Pearson International Airport October 4th, 1994

Mr. Speaker, during his imaginative, if not wholly accurate, oration on the Pearson development contract delivered during the recent debate on amendments to Bill C-22, the Minister of Transport stated that the contract on terminals 1 and 2 was not a good deal; then he went on to misquote my position during question period yesterday.

If the minister thinks the current contract, which would have seen $750 million of private sector money that the government does not have spent on development of terminals 1 and 2 was not a good deal, would he please tell the House and all the Pearson airport users operating in unacceptable facilities what alternative plan he has that will quickly get them into acceptable facilities?

Pearson International Airport Agreements Act September 28th, 1994

Mr. Speaker, I want to thank the member for Hamilton West. I am glad to see someone from the government side speak that is subject to questioning.

The analogy that the hon. member brings up is very interesting. He said that there were some allegations or possibility of impropriety, so it is in the best interests of Canadians to cancel the deal and not compensate these people. He did not say that it has been properly investigated or if anybody really even created an improper procedure in this whole thing.
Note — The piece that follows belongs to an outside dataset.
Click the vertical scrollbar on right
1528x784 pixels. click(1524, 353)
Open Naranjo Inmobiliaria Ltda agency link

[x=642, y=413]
It is like being a person associated with somebody who drops dead. We do not know what killed the person, but we charge him with murder because after all he was around somebody that died. We do not even know if a murder happened, never mind whether this person contributed to it. Yet we want to find him guilty. That is what the government is saying in this bill: "We think there are some improper things and if we think there is something improper, then by God there must be something improper, because we know it all". I challenge that.

I would ask the hon. member if they are so anxious to cancel this bill because it is such a bad bill, they must obviously have something better in mind. I asked the Minister of Transport today what he had in mind, what he was going to replace this contract with, what he was going to do about the problems at Pearson airport terminals 1 and 2.

The government must have something better in mind. I would like to hear from the hon. member what will replace this bad deal that is better?

Pearson International Airport Agreements Act September 28th, 1994

Mr. Speaker, the term dictatorship suggests when those in power can do whatever they wish. That is exactly what we have. Any time we have a majority party it is the equivalent of a temporary dictatorship. It can be a benevolent dictatorship, if it wishes to get re-elected, but it has absolute power nonetheless. That is where that particular term comes from.

The hon. member mentioned the people who work at Pearson and the fact that he comes from Toronto. I assume he was going to suggest they had argued in the political process of getting elected that they were going to challenge the Pearson deal. They did not challenge the Pearson deal. They simply overturned it.

We are talking about contract cancellation. That is not what they are doing. They are trying to pretend the contract never took place. That is not what they said they would do during the campaign. They said they would have a public review. We are still waiting.